» **How to complete this task**: Copy out each line featuring the string "will" from the entries beneath.

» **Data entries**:
- - - -

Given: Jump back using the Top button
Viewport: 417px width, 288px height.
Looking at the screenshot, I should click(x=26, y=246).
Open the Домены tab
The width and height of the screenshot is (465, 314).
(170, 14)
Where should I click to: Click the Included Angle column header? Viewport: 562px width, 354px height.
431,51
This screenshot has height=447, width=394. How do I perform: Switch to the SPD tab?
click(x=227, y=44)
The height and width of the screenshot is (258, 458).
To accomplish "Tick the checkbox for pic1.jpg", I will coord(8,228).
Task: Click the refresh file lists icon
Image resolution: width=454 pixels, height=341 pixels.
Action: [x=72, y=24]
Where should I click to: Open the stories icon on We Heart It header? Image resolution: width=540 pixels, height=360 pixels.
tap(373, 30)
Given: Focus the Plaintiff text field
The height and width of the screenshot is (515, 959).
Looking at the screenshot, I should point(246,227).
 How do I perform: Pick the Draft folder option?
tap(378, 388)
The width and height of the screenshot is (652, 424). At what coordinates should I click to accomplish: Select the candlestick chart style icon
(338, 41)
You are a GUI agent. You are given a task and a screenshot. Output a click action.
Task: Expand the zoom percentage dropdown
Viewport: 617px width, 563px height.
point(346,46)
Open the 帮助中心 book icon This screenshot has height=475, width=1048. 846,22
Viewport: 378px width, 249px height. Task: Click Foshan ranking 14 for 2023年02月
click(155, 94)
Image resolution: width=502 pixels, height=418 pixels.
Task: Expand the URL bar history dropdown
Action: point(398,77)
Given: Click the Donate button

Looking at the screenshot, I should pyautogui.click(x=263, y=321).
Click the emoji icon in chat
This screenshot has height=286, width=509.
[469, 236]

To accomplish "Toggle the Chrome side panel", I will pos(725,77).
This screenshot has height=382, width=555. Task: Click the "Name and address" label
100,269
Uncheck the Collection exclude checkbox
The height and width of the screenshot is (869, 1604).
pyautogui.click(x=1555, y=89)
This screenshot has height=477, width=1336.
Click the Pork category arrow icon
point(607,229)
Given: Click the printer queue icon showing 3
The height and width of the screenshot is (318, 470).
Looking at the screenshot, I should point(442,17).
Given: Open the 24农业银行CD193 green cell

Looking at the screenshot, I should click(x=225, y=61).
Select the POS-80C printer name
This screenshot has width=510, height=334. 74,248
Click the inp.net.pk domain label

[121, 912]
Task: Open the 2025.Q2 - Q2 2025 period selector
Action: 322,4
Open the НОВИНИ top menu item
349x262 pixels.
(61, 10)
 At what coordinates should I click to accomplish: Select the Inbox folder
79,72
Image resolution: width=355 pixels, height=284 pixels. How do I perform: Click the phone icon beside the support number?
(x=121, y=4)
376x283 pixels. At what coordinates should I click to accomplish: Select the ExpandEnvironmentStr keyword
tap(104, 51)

- - - -

» **Output below**:
To accomplish "Tick the checkbox for pic1.jpg", I will coord(8,228).
To accomplish "Toggle the Chrome side panel", I will pos(725,77).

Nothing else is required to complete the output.